By MATTHEW MEYER | Reporter
Palisades Charter High School moved to improve academic outcomes and renew a sense of trust in the school’s math department this week, holding the first meeting of a newly created Math Success Task Force.
After receiving low marks from students and guardians on annual surveys and hearing from concerned parents at school board meetings, principal Dr. Pam Magee announced the task force at the January Board of Trustees meeting.
It will include math teachers and department heads, administrators, parents, and input from students, she said: “A good representation that can really help us figure out what’s working and what needs to improve.”
The group will start by organizing and analyzing the masses of achievement data and feedback the school has collected before using it to identify best practices and set future goals.

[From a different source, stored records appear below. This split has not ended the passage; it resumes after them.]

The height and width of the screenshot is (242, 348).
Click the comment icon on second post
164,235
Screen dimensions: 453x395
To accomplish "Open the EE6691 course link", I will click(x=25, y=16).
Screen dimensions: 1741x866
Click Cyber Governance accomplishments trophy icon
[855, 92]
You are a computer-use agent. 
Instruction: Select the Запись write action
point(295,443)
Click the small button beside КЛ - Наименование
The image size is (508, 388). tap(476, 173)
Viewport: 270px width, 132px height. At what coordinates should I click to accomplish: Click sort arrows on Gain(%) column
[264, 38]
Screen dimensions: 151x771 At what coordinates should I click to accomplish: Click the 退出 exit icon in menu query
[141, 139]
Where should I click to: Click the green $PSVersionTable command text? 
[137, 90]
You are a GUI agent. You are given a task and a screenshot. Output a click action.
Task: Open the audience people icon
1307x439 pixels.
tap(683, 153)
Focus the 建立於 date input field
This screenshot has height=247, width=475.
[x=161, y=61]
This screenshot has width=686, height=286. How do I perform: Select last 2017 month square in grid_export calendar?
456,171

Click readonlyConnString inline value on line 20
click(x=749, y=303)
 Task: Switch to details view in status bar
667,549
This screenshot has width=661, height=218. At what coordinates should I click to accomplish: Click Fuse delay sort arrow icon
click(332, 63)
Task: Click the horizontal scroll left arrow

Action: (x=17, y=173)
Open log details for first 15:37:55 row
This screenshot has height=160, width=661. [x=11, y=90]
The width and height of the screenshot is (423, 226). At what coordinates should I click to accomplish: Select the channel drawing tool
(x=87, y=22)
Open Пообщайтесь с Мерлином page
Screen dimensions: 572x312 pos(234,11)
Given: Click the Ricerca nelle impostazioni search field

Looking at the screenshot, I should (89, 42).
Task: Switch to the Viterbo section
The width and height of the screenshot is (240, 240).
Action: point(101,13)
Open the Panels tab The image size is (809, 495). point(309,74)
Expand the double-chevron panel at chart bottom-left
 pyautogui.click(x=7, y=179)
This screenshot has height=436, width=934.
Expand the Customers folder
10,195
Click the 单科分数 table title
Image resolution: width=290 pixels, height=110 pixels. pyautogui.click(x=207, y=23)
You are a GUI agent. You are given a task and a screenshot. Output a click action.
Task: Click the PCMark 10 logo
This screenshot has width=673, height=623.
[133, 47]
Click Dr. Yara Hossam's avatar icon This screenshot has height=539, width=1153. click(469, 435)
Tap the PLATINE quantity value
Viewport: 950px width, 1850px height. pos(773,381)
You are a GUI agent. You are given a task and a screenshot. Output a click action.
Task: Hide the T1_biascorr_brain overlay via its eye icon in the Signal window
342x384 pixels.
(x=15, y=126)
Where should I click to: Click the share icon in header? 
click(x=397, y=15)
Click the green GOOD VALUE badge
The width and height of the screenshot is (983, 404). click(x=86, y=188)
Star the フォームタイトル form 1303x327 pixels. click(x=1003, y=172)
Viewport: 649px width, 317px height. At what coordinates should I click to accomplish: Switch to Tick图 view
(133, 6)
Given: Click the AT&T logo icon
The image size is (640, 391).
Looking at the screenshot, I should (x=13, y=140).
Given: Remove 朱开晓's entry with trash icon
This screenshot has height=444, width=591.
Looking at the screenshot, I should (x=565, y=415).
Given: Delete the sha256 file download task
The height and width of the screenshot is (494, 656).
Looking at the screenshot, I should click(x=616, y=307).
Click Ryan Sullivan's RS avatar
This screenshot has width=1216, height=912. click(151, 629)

“We’re gathering all of this information together to develop an action plan for next year,” Magee said. “[Figuring] out our protocol for how we’re going to move forward.”
The committee will also incorporate the paraprofessional aides who have been on hand to answer questions and aid students in some Pali math classrooms in recent years.
Adding the aides to challenging courses is one move in a series that the school has already made to respond to concerns about math achievement and the quality of instruction.
Pali High has also invested in department training, made outreach efforts for its Math Lab and Study Center (particularly to students of color), and devoted funds to reducing class sizes in key courses such as Algebra 1.
The task force, which met for the first time on Tuesday, Jan. 30, joins the list after a December board meeting that saw multiple parent speakers voice concerns largely centered around a geometry teacher who had months-long absences from school.
The parents were careful to voice their pleasure with other Pali teachers, however, including those within the math department.
Math has stood out as a consistent sore spot for parents on annual surveys Pali conducts with Columbia University.
The surveys record generally high marks for the school across the board, creating a greater contrast for lower metrics and negative short answer responses. The surveys have also revealed that a significant percentage of students rely on outside tutoring or online services to grasp math material.
Magee suggested the parent-members of the Success Task Force have already taken an active role, requesting particular data sets to analyze upon their first meeting.
Plans for further action and the task force’s ultimate influence remain to be seen.